THE DATA:
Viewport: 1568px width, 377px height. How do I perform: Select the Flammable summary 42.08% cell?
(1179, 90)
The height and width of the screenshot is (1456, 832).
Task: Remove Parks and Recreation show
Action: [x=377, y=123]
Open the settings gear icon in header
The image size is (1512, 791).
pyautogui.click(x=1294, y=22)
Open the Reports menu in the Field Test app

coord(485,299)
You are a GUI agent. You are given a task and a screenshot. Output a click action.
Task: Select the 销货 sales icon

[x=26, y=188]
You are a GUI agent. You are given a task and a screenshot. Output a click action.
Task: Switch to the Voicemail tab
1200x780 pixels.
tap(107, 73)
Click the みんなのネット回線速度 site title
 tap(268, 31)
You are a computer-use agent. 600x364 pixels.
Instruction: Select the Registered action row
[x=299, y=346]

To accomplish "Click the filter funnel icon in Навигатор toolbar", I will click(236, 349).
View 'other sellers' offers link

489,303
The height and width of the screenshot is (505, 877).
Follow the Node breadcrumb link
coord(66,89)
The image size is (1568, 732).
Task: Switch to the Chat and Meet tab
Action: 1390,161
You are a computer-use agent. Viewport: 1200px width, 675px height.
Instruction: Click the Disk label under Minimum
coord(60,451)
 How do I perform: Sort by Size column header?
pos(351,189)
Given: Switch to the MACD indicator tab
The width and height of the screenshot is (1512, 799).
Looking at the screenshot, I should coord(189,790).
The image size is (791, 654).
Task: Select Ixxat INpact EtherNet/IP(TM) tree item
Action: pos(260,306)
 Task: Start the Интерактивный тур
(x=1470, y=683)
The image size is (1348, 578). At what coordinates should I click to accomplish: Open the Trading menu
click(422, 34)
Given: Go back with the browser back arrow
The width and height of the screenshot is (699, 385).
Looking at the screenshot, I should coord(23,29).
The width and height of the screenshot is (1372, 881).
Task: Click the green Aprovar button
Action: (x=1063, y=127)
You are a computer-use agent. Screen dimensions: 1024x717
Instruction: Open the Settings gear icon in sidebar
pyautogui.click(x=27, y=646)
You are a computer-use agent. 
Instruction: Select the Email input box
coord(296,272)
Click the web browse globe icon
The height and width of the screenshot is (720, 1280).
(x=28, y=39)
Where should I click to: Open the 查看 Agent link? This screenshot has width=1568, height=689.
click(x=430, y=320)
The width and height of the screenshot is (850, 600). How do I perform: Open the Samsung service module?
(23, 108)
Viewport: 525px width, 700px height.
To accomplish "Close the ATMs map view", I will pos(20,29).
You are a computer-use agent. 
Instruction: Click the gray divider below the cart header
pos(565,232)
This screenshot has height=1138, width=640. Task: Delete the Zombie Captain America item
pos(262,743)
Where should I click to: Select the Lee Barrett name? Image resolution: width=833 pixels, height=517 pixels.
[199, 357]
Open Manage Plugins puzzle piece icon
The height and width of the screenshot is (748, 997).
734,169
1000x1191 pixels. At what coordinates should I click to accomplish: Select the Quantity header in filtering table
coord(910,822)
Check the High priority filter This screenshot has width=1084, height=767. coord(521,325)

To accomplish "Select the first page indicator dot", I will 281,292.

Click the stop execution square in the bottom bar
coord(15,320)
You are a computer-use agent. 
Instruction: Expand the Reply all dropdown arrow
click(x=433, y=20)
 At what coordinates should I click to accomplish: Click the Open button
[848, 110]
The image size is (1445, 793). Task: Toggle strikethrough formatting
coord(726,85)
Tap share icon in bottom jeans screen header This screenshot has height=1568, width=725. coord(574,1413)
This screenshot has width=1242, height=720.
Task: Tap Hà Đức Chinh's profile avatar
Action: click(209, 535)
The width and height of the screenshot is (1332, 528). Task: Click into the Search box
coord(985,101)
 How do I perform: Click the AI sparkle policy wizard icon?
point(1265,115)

WORK REQUEST: Repeat every record, exactly as written.

EXERCISE ANSWER:
Viewport: 1568px width, 377px height. How do I perform: Select the Flammable summary 42.08% cell?
(1179, 90)
The height and width of the screenshot is (1456, 832).
Task: Remove Parks and Recreation show
Action: [x=377, y=123]
Open the settings gear icon in header
The image size is (1512, 791).
pyautogui.click(x=1294, y=22)
Open the Reports menu in the Field Test app

coord(485,299)
You are a GUI agent. You are given a task and a screenshot. Output a click action.
Task: Select the 销货 sales icon

[x=26, y=188]
You are a GUI agent. You are given a task and a screenshot. Output a click action.
Task: Switch to the Voicemail tab
1200x780 pixels.
tap(107, 73)
Click the みんなのネット回線速度 site title
 tap(268, 31)
You are a computer-use agent. 600x364 pixels.
Instruction: Select the Registered action row
[x=299, y=346]

To accomplish "Click the filter funnel icon in Навигатор toolbar", I will click(236, 349).
View 'other sellers' offers link

489,303
The height and width of the screenshot is (505, 877).
Follow the Node breadcrumb link
coord(66,89)
The image size is (1568, 732).
Task: Switch to the Chat and Meet tab
Action: 1390,161
You are a computer-use agent. Viewport: 1200px width, 675px height.
Instruction: Click the Disk label under Minimum
coord(60,451)
 How do I perform: Sort by Size column header?
pos(351,189)
Given: Switch to the MACD indicator tab
The width and height of the screenshot is (1512, 799).
Looking at the screenshot, I should coord(189,790).
The image size is (791, 654).
Task: Select Ixxat INpact EtherNet/IP(TM) tree item
Action: pos(260,306)
 Task: Start the Интерактивный тур
(x=1470, y=683)
The image size is (1348, 578). At what coordinates should I click to accomplish: Open the Trading menu
click(422, 34)
Given: Go back with the browser back arrow
The width and height of the screenshot is (699, 385).
Looking at the screenshot, I should coord(23,29).
The width and height of the screenshot is (1372, 881).
Task: Click the green Aprovar button
Action: (x=1063, y=127)
You are a computer-use agent. Screen dimensions: 1024x717
Instruction: Open the Settings gear icon in sidebar
pyautogui.click(x=27, y=646)
You are a computer-use agent. 
Instruction: Select the Email input box
coord(296,272)
Click the web browse globe icon
The height and width of the screenshot is (720, 1280).
(x=28, y=39)
Where should I click to: Open the 查看 Agent link? This screenshot has width=1568, height=689.
click(x=430, y=320)
The width and height of the screenshot is (850, 600). How do I perform: Open the Samsung service module?
(23, 108)
Viewport: 525px width, 700px height.
To accomplish "Close the ATMs map view", I will pos(20,29).
You are a computer-use agent. 
Instruction: Click the gray divider below the cart header
pos(565,232)
This screenshot has height=1138, width=640. Task: Delete the Zombie Captain America item
pos(262,743)
Where should I click to: Select the Lee Barrett name? Image resolution: width=833 pixels, height=517 pixels.
[199, 357]
Open Manage Plugins puzzle piece icon
The height and width of the screenshot is (748, 997).
734,169
1000x1191 pixels. At what coordinates should I click to accomplish: Select the Quantity header in filtering table
coord(910,822)
Check the High priority filter This screenshot has width=1084, height=767. coord(521,325)

To accomplish "Select the first page indicator dot", I will 281,292.

Click the stop execution square in the bottom bar
coord(15,320)
You are a computer-use agent. 
Instruction: Expand the Reply all dropdown arrow
click(x=433, y=20)
 At what coordinates should I click to accomplish: Click the Open button
[848, 110]
The image size is (1445, 793). Task: Toggle strikethrough formatting
coord(726,85)
Tap share icon in bottom jeans screen header This screenshot has height=1568, width=725. coord(574,1413)
This screenshot has width=1242, height=720.
Task: Tap Hà Đức Chinh's profile avatar
Action: click(209, 535)
The width and height of the screenshot is (1332, 528). Task: Click into the Search box
coord(985,101)
 How do I perform: Click the AI sparkle policy wizard icon?
point(1265,115)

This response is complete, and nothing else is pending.